At its heart lies the SuperLab - billed as Europe's biggest laboratory - where there is room for 0 students. This means that 12 different classes, from undergraduate biology to PhD-level microbial physiology, can take place simultaneously.
Academics sit at computer hubs monitoring students' work or rove around the vast space. They are in constant contact with their charges through radio headsets.
The experience of Abigail Baidoo, a second-year biomedical student, is typical as she follows the instructions of her lecturer through her earpiece.
Ms Baidoo is comparing one Petri dish of cultures with another. She checks that her results tally with those beamed from her lecturer's webcam on the other side of the laboratory to her computer screen.
If she has any questions, she can press the orange beacon on top of her screen to call over Ian Hancock, a microbiology lecturer.
If there is an emergency - a spilt beaker of poisonous ethanol, for example - she can press the red siren-like buzzer.
To her it feels like one-to-one tuition. "I really like the fact that we don't have to go up to the lecturers to ask questions. It is much less intimidating. I feel like I'm working things out for myself," she said.
London Met's 1,800 science students are not the only ones who appreciate the university's £30 million investment. The 60 academics in the department of health and human sciences are equally pleased.
Dominic Spillane, principal lecturer in molecular biosciences, said: "The first time I saw the space last winter, it was an enormous concrete block, but as time went on it just blew our minds away. It gives us enormous pride.
"And it is so heartening that the university puts this kind of faith in chemistry at a time when in other universities the subject is under threat."
For researcher Jane Sutherland, it is the Science Centre's Containment Level Three Laboratory, adjacent to the SuperLab, that has changed her day-to-day routine.
She is now able to conduct high-level research into airborne or transferable viruses, such as HIV and the potentially fatal E. coli 0157:H7.
The four-storey Science Centre enables lecturers to digitally record practical science experiments conducted in class - a feature latecomers may appreciate. The recordings will be stored on a database for future students to view.
The centre houses a £400,000 nuclear magnetic resonance machine - which helps diagnose brain tumours - a nutrition clinic and a sports therapy centre.
"Sciences here are getting stronger and bigger all the time.
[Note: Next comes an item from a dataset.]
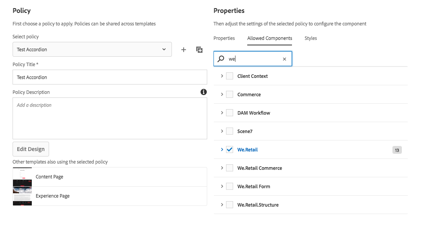This screenshot has height=243, width=436.
Task: Click the Content Page thumbnail image
Action: 22,177
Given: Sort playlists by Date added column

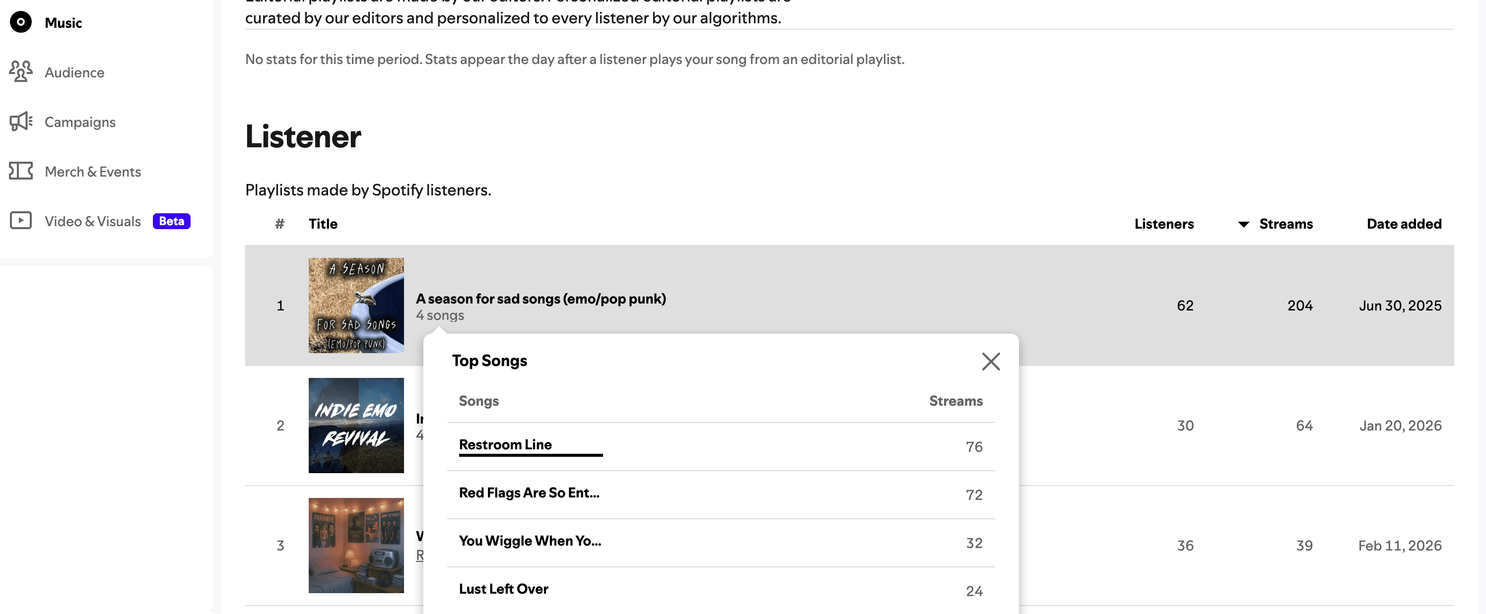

If I were at Imperial College London, I'd be getting worried," said Brian Bointon, head of the department for health and human sciences.
'Why shouldn't our students have the best facilities in the world?'
'The technology has taken some getting used to, but it has been absolutely worth it'
Jane Sutherland , senior research fellow in the microbiology research unit, said: "This centre means we will be able to apply for grants from the Food Standards Agency to research the growth and survival of various types of E. coli in foods. The technology has taken some getting used to, but it has been absolutely worth it."
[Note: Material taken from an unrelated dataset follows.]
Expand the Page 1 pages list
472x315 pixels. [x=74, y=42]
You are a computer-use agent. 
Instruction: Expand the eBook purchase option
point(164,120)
Dominic Spillane , principal lecturer in molecular biosciences, said: "This has allowed us to give more appropriate attention to those students who need it.
"It is exciting to have a food science class at one end of the laboratory and something totally different at the other. That will give the students the chance for interaction across disciplines.
"It is great as a lecturer, too, because you are asked questions about all different subjects.
"A lab this size is fantastic. You can have so many classes going at once, yet it is also very quiet because of the earphones. I feel as if I am talking to each student one-to-one.
"Iknow that my university would not have built this unless it had a commitment to my subject."
Ian Hancock , microbiology lecturer, said: "It is so easy to teach in the Science Centre. We don't have to raise our voices. It is physically less demanding.
"Everyone has an earpiece and you can give extra help.
"Which adult wants to put their hand up? I think staff and students are flattered that so much money has been spent on this. It makes them feel valued.
"I look at the students getting on with their experiments and I can see how much they appreciate the facility. There is a real 'wow factor' here."
Brian Bointon , head of department of health and human sciences, said: "This is about teaching being a major part of our mission and a statement of our commitment to science.
"It used to be wooden benches and rusty Bunsen burners. Now look at it. I'd be surprised if another new university had an NMR like ours."
Brian Roper , vice-chancellor of London Metropolitan University, said: "The Science Centre will create new academic posts. We won't be drawn on how many though.
"Our commitment to science has already paid off. Our student numbers have grown, bucking the national trend, and our research efforts are starting to bear fruit.
"Our academics now have the best equipment and the most interactive science learning environment in the world.
"We have more black and ethnic minority students than the whole of the Russell Group. Why shouldn't they have the best facilities in the world?"